▸ **Aim of the task**:
Rewrite the items between the lines holding "Task: Click the horizontal" and "tap(400, 440)", inclusive, with their requests, adding 13 to every number in the answer coordinates.

# START OF Extracted entries

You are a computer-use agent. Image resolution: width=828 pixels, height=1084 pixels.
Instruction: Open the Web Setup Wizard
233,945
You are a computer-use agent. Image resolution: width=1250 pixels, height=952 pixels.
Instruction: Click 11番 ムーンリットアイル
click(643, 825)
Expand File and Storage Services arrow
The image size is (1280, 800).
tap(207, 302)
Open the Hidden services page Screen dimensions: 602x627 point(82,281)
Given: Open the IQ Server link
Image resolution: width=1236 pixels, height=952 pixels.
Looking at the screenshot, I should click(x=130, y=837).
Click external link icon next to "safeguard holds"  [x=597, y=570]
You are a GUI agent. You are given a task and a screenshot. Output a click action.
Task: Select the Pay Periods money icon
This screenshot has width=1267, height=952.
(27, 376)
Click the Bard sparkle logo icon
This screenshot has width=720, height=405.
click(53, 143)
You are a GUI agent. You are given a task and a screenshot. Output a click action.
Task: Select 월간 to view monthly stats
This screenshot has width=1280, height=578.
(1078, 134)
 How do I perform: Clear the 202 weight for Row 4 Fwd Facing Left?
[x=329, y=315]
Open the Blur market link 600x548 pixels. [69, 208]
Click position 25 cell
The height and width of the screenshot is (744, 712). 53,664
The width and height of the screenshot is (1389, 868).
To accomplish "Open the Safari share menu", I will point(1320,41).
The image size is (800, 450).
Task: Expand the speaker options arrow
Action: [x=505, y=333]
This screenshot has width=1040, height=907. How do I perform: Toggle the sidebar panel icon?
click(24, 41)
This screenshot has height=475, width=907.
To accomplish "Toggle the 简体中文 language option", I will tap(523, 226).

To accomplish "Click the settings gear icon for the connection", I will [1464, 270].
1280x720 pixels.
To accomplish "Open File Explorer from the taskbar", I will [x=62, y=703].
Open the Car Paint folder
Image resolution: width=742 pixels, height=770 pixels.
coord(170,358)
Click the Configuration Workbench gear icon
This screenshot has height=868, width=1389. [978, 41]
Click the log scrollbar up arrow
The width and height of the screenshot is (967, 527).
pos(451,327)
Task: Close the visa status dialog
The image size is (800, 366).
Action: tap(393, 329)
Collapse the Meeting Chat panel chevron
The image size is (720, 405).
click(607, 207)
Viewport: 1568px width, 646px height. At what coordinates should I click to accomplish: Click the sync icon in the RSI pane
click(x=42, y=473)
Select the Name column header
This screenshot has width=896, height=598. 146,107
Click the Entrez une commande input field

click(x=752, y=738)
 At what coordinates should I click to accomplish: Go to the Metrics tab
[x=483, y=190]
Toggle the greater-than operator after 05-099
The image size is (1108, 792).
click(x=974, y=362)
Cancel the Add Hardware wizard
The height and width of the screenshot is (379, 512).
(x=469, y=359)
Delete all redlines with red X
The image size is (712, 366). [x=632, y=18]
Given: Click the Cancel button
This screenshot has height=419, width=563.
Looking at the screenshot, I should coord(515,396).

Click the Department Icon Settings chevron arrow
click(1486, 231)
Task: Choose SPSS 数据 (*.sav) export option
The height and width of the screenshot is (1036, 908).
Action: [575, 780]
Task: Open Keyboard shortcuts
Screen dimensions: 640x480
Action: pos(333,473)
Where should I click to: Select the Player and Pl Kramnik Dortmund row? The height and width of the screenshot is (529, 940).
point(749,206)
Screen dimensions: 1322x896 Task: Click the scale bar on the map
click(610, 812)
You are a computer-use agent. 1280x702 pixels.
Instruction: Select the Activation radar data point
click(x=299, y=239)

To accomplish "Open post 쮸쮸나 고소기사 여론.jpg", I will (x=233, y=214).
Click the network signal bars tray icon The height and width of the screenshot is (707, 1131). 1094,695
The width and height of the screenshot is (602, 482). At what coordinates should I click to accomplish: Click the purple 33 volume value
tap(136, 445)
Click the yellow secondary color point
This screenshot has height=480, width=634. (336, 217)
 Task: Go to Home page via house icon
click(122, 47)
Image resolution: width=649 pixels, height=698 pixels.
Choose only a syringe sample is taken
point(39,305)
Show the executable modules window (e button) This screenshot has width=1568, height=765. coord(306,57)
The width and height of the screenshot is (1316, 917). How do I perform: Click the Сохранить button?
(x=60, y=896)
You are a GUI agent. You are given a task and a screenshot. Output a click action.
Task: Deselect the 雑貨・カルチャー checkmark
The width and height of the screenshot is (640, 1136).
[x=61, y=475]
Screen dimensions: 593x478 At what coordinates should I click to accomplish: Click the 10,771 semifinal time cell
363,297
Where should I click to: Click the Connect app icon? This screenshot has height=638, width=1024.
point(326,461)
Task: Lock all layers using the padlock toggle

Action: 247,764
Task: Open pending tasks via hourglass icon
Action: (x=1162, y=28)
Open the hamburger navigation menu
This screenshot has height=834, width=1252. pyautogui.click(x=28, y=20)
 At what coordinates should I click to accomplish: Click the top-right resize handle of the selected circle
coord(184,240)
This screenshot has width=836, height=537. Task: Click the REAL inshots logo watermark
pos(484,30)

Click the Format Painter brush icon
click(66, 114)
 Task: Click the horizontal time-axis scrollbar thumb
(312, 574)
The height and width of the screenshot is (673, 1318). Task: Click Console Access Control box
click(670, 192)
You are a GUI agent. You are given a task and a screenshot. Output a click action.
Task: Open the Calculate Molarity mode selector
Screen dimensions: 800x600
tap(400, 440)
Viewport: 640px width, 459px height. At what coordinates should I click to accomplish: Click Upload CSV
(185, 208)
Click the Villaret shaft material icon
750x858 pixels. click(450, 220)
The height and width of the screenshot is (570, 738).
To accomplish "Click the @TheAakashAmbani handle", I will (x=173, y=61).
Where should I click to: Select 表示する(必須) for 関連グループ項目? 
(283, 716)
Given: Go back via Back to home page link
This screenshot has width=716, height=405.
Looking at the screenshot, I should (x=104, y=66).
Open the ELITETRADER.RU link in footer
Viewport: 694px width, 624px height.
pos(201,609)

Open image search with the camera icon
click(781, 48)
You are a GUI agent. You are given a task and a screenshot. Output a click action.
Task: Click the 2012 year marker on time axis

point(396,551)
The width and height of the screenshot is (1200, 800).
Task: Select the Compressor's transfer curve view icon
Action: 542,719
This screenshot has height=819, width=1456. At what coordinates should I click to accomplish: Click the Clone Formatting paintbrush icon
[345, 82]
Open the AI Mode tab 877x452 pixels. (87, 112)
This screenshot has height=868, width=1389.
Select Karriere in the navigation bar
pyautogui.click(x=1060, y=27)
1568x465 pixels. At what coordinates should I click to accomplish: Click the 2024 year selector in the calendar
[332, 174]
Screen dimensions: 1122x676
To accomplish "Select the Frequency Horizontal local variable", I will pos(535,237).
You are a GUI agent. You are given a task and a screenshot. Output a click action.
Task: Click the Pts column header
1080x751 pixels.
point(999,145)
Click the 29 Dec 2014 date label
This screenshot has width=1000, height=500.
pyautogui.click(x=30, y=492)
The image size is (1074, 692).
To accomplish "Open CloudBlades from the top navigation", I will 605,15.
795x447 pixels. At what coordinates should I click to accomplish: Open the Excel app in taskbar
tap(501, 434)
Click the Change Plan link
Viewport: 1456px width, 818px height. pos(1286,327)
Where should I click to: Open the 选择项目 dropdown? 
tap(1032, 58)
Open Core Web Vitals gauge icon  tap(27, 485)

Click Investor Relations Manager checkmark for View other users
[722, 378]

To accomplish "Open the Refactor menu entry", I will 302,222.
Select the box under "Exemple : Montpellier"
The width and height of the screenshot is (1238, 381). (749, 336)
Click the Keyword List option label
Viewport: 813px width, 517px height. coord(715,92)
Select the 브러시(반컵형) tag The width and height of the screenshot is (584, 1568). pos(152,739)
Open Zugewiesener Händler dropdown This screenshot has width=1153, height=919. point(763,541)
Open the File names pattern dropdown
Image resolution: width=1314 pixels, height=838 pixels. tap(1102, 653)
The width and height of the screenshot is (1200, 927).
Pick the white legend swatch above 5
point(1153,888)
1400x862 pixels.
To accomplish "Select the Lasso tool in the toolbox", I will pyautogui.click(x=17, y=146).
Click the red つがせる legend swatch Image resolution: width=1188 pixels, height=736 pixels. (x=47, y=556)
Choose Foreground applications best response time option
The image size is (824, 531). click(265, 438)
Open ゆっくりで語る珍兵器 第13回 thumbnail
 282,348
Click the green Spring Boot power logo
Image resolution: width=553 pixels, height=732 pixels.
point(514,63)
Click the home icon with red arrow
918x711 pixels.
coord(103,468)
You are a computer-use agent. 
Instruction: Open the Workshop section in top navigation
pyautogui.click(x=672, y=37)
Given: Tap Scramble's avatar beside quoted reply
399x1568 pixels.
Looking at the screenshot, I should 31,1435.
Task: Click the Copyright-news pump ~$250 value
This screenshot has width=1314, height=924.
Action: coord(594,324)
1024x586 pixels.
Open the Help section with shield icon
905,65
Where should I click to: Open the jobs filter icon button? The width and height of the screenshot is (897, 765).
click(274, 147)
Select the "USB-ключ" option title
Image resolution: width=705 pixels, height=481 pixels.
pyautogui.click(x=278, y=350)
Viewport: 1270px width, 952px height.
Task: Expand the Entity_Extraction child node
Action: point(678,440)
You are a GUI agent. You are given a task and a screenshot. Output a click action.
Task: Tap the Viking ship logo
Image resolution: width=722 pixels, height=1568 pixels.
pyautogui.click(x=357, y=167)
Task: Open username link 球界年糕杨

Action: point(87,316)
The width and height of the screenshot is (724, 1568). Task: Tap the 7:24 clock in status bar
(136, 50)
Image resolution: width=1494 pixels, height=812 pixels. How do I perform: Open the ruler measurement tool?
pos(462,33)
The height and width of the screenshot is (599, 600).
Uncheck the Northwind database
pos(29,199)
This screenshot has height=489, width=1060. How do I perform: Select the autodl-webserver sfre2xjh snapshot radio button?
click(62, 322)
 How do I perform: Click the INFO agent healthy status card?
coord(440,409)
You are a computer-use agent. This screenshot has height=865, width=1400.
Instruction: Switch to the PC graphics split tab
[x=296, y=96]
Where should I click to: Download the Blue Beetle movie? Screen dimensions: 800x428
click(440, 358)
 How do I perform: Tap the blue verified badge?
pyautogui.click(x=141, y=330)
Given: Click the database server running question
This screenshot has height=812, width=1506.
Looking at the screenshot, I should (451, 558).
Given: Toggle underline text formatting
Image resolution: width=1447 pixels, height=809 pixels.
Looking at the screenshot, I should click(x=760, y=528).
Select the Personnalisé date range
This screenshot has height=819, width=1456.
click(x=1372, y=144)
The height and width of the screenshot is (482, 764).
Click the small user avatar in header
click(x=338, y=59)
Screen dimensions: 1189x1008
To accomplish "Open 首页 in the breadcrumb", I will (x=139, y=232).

# END OF Extracted entries

▸ **Task output**:
 Task: Click the horizontal time-axis scrollbar thumb
(325, 587)
The height and width of the screenshot is (673, 1318). Task: Click Console Access Control box
click(683, 205)
You are a GUI agent. You are given a task and a screenshot. Output a click action.
Task: Open the Calculate Molarity mode selector
Screen dimensions: 800x600
tap(413, 453)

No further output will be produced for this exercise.